De ce spectacle sans queue ni tête, faut-il en rire ou en pleurer ? Toutes les deux options sont ouvertes. À force de plaisanterie, le rictus comme les larmes déforment et inondent des visages qui ne paient plus de mine. L’état de santé de la démocratie est préoccupant. L’exception sénégalaise est bien en perte de vitesse. On est même en train de rater le train de l’histoire avec cette manie de tout désacraliser et de tout mélanger. Démocratie et anarchie. Candidat et scélérat. Le ballet inédit auprès des services en charge des élections choque et provoque un véritable malaise. Contrairement à ce qu’on entend, ce n’est pas le poste suprême que l’on profane. Clef de voûte des Institutions, le Président de la République a tous les pouvoirs chez nous. Avec ses grilles de fer, le palais reste et demeure la plus belle cour d’honneur qui soit. Bon nombre de ceux qui sont allés retirer des fiches se fichent du qu’en-dira-t-on. Sans illusion, ils savent qu’ils n’ont pas de destin national. Ils ne s’amusent donc pas avec les totems mais amusent seulement la galerie.
À leur corps défendant, il se peut d’ailleurs qu’ils n’y soient pour rien dans cette pagaille. La tâche leur a été facilitée. Dans un pays où il y a énormément d’aversion pour la discipline sur fond de crise d’autorité, on ne laisse rien passer. La vigilance doit être intraitable. Ce mot-valise d’inclusion à tout prix est à exclure et à bannir. Avec des gens de plus en plus incommodes, c’est à malin, malin et demi qu’il faut appréhender les situations.
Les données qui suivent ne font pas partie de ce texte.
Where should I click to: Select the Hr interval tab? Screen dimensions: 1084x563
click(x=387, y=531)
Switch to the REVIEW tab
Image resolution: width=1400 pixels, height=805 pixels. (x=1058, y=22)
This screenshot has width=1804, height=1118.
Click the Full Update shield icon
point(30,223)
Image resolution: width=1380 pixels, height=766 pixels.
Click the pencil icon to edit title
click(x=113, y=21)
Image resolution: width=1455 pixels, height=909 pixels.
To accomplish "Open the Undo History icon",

Dans le convoi exceptionnel auquel on a eu droit, figurent des champions du contournement qui sont prêts à acheter des parrains. Les achats de conscience ont commencé avec la lame de fond de la détresse sociale et de la cupidité. Gouverner, c’est prévenir les événements et couper l’herbe sous le pied de ceux qui jouent aux plus tordus. Le cautionnement doit figurer au début du processus. Il devrait précéder le parrainage. Il arrive donc bien trop tard. On ne prône pas le moins du monde un système horriblement censitaire ou une ploutocratie où l’argent serait l’alpha et l’oméga. Mais il faut toujours surélever les barrières et garde-fous au lieu de les abaisser pour empêcher toute invasion de zombies. Tout de même, il faut édulcorer en n’étant pas sévère sur toute la ligne. Tout n’est pas mauvais dans cette explosion de candidatures qui finiront pour la plupart en mésaventure. Là-dedans, il y a aussi le mérite de la témérité et de l’engagement.
Quelqu’un comme Queen Biz, jeune starlette aux dents longues, a absolument le droit de tenter une reconversion si sa musique ne marche pas. Elle ne règne pas sur la chanson sénégalaise et ne sera pas la reine du Sénégal. Sa démarche est un manque de limites et de respect. Elle ajoute confusion et pollution qui nuisent gravement aux profils sérieux, compétents et structurés qui ne font pas de théâtre. Ce qu’on appelle démocratie ici est plus ce qui démolit la qualité au profit de la quantité. Fort heureusement, dans la brochette d’impétrants, la quantité de présidentiables n’est pas négligeable. On a relevé 206 candidats à la candidature à la date du 5 octobre. C’est un monde fou avec pour chacun une inspiration de fou. Sait-on seulement ce que c’est d’être Président de la République ? Apparemment non.
Après la sélection draconienne qui mettra les saltimbanques sur la touche, les choses sérieuses vont pouvoir commencer. Malgré les nombreux humoristes en mal de bonne blague, cette élection majeure à venir est partie pour être une masterclass, la classe de maî- tres où seront présents des noms clinquants. Ils pourraient valablement présider aux destinées d’un pays qui marche à tâtons. Organiser le scrutin est impérieux. Mais l’urgence absolue, c’est d’organiser le pays ravagé par le désordre, voire le libertinage.